IL BLOG DEI SOGNI
Filosofia e Medicina
25 gennaio 2021 - di Domenico Renna
La filosofia è l'arte dei "perché", del mettere in discussione ogni aspetto della realtà oggettiva, che finisce sempre col non dare nulla per scontato. L'esperienza sensoriale dell'uomo ci insegna infatti che c'è assuefazione nella percezione di colore, calore, linee, masse, e persino sentimenti, che pertanto va rinnovata perché possa ridarci il senso e lo stupore di ciò che osserviamo e valutiamo, come se fosse sempre la prima volta. È la teoria della visione e riconoscimento, ben noto ai filosofi: la visione della realtà percepita la prima volta, diventa subito riconoscimento convenzionale e abitudinario, delle cose, delle situazioni, degli stati emotivi, rendendoci incapaci, quindi, di riprendere e rivivere sensi e significati delle nostre primarie esperienzie e conoscenze. In pratica, l'ammirazione di un nuovo meravigioso paesaggio appena scoperto, non ridarà più l'immediato stupore di prima visione, quando torneremo a guardarlo. A salvarci da questo meccanismo naturale, (automatismo percettivo, il dato per scontato), interviene proprio il poter rimettere in discussione tipico del pensare filosofico, attraverso quel processo, noto persino ai narratori, come "straniamento": osservare da altri angoli visuali lo stesso paesaggio, per riscoprirlo sotto nuove forme e rinnovate percezioni.
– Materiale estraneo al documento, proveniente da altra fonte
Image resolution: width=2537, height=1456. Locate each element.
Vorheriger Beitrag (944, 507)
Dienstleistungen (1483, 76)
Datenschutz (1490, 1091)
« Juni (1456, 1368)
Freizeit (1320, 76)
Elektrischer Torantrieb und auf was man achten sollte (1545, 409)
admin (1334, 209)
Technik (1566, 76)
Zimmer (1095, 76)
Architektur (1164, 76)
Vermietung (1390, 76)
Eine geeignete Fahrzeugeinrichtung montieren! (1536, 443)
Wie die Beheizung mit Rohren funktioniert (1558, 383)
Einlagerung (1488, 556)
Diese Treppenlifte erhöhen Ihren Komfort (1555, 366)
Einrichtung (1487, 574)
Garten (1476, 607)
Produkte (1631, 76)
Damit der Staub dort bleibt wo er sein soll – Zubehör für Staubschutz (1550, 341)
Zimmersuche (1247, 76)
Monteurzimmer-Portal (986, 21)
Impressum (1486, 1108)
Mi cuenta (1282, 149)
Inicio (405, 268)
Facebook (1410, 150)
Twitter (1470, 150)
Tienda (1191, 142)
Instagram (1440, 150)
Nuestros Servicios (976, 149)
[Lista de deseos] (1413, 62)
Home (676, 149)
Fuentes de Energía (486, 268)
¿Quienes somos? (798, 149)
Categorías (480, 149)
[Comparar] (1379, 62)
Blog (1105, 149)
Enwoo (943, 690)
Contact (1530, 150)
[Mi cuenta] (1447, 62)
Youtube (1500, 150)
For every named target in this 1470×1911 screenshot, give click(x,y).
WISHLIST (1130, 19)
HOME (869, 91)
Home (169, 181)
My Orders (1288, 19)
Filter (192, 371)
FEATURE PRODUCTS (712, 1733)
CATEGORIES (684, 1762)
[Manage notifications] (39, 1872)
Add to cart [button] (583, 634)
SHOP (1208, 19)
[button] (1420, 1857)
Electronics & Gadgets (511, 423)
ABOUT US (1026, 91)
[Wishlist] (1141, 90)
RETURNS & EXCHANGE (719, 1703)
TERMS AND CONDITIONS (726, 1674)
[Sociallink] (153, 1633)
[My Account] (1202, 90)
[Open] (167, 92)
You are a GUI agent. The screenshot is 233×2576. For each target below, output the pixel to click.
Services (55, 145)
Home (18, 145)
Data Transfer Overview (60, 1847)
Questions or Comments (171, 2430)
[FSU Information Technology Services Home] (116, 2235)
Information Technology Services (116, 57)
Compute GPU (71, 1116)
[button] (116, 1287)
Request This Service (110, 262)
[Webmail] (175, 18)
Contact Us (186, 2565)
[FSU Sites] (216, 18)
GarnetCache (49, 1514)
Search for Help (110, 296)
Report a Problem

L'utilità dell'approccio filosofico, che altro non è che il non assuefarsi all'oggettività, nella sua applicazione alla Medicina è pertanto chiara: la persona ammalata va riscoperta continuamente, se non si vuole che diventi un'abitudine ai nostri occhi, dandola come scontata condizione della persona, privata della sua stessa personalità e specificità: mettendola in discussione con l'infinita serie di domande e dei perché del metodo filosofico, "straniandosi", con rinnovato ascolto ed accoglimento del malato, per sottrarlo alla naturale tendenza umana ad archiviarlo come anonimo individuo in stato di terapia. È evidente che tale approccio filosofico consentirà alla persona malata, ed anche a chi gli è vicino nelle cure o nel prendersene cura, di superare le barriere oggettive del suo stato, ridando nuovo senso al divenire della propria esistenza, specie nel caso dell'inguaribilità. Proprio attraverso lo straniamento, cioè il distacco dall'autopercezione immutabile e cronicizzata della propria malattia: dandogli la possibilità di raccontarsi, di ripresentarsi, di farsi ascoltare e percepire, come se fosse la prima volta per se e per chi gli è vicino.